Technology aside, we can all look inward at what is it we’re producing. How much of it is reaching our audience? How can we do this better? How can we start creating more impactful work across teams instead of just creating more work across teams?

How can we start creating more impactful work instead of just creating more work? @Venetta_Beretta Click To Tweet

You’ve had great success with The One Brief since you started. How do you future-proof your content marketing strategy?

It’s a great question. When we think about future-proofing The One Brief, we’d really have to go a few rings above it to how we future-proof our marketing priorities.

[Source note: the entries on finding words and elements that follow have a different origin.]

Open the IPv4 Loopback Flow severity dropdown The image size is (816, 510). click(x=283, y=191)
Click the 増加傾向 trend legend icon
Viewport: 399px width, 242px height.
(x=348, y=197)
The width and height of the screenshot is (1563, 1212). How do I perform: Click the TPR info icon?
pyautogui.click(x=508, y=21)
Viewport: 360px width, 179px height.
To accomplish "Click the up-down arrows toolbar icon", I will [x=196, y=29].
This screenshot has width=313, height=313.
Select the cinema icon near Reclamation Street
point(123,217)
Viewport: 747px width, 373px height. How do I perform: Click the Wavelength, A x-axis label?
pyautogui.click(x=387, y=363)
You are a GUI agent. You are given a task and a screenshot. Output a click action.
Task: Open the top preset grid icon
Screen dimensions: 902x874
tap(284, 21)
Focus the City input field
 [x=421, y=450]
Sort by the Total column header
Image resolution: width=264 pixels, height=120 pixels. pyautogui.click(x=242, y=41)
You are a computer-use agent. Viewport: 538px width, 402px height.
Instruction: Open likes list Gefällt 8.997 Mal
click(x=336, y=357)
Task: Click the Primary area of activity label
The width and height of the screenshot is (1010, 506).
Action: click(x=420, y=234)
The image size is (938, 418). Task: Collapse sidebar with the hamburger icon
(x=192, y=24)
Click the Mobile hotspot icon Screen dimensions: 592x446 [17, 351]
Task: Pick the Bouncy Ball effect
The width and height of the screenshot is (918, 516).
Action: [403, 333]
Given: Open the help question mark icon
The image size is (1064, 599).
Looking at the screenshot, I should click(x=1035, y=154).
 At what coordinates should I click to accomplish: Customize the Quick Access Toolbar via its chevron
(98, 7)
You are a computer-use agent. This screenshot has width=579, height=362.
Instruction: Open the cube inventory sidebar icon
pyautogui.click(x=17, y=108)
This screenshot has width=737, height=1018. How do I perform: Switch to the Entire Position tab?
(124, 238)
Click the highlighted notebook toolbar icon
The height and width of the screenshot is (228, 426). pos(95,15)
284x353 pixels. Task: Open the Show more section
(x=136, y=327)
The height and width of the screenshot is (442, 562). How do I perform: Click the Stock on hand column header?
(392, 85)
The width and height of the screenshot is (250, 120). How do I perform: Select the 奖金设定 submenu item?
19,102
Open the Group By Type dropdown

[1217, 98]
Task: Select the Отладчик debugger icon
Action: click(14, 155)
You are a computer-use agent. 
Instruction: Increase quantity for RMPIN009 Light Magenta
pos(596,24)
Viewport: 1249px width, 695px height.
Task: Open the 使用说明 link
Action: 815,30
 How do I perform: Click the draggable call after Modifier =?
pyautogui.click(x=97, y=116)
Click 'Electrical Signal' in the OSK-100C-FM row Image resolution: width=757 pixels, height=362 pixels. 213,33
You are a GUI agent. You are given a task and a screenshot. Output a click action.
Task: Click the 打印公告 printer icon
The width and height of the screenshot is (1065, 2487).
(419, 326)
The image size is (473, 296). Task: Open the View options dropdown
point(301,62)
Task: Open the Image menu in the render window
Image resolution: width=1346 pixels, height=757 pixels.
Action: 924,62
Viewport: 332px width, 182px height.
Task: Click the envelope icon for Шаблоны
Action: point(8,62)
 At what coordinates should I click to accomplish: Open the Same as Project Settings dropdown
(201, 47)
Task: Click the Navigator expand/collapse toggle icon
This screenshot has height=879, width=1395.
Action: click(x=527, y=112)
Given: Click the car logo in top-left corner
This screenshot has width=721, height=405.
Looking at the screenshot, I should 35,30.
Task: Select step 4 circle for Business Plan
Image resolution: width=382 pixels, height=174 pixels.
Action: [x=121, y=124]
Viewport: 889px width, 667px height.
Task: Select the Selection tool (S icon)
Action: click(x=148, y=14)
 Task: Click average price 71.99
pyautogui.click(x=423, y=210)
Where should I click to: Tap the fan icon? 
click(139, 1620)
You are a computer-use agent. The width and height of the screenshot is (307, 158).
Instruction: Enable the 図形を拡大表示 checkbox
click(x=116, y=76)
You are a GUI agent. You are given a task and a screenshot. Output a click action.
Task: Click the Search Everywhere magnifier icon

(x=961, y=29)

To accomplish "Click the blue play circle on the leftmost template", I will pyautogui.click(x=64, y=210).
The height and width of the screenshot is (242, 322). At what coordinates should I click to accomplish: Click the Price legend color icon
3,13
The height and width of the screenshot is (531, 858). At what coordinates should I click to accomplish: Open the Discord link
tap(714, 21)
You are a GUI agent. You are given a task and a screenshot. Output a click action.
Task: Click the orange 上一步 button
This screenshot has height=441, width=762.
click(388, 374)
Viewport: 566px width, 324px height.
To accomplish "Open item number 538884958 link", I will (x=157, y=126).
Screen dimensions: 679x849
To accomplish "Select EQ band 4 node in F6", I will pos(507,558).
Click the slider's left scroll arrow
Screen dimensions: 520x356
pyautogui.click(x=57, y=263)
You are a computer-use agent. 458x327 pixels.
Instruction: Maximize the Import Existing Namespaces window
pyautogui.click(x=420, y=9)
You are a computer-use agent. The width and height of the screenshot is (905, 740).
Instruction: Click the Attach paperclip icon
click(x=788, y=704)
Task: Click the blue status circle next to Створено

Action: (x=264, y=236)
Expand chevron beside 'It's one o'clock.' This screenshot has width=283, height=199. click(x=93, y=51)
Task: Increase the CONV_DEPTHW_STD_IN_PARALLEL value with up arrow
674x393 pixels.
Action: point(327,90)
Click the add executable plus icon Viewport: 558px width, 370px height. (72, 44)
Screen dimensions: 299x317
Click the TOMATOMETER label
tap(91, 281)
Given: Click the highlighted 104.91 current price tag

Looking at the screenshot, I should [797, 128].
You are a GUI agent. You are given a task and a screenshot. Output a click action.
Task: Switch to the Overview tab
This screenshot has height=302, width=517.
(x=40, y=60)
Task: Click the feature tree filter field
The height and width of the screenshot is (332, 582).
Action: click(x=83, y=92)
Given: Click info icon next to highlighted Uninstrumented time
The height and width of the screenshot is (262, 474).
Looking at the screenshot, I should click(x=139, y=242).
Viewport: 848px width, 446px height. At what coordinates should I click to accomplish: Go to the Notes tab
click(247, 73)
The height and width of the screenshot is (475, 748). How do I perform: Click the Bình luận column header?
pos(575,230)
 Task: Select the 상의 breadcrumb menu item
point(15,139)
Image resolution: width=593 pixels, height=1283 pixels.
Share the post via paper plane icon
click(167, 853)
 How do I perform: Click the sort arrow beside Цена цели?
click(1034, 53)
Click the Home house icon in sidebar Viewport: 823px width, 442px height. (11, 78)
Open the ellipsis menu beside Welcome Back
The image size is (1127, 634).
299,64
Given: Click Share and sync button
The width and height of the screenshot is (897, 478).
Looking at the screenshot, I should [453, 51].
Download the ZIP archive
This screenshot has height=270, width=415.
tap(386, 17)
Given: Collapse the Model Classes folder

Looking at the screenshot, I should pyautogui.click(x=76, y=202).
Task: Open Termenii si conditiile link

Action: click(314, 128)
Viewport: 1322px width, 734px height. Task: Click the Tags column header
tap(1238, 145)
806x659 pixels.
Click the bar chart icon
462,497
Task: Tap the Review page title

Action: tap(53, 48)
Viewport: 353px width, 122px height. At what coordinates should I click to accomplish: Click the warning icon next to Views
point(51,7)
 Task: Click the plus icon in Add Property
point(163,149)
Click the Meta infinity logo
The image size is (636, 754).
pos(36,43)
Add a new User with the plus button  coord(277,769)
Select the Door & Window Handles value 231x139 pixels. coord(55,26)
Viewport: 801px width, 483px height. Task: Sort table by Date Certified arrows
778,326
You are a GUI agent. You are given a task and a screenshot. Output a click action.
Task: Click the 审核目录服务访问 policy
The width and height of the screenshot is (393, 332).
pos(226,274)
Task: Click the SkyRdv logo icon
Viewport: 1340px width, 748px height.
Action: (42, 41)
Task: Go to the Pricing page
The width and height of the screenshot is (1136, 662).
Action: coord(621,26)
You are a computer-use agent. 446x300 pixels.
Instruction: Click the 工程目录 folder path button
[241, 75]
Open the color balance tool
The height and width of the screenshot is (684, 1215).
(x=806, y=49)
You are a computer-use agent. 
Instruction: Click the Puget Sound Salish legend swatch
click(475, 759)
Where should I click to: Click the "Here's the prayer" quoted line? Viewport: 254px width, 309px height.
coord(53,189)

It’s really about taking the pulse of our audience — taking the pulse of what our clients and prospects are looking for help with today, as well as what are they looking for help with two or three years down the line.

Being in lockstep with our client-facing colleagues on the commercial team and being looped into what the field is hearing helps us prioritize our marketing initiatives and what we’re writing about — not just at The One Brief but all the content initiatives throughout the organization.

Find out where Linas Paris looks for brand storytelling inspiration in this video clip. (It’s not where you might expect).

If you had unlimited budget, what would you spend it on tomorrow?

The big data. The magic question-and-answer machine. We’ve tried to accomplish a lot throughout our organization to map various technology systems so that we have a better picture of the entire customer journey. That’s easier said than done, especially when you look at larger organizations that have legacy systems with legacy processes.

How does everyone within an organization input the kind of data that the system — that magic machine — needs to give everyone that broader picture of what the customer wants?

If I had all the marketing budget in the world, I would want to solve that for large B2B organizations. There’s a tremendous amount of opportunity there, but it tends to be one of those challenges I see in many organizations that systems aren’t mapped to each other. The data we all think is there might not be in a place where we can act upon it.

Looking back, if you could use that magic machine to change anything in your strategy to date, is there anything you would change?

I think always having a finger on the pulse on what our audiences are looking to achieve would have possibly changed the editorial focus of some of our pieces. More of that real-time insight into the exact issue the audience is facing. That gives us a better idea of where to focus.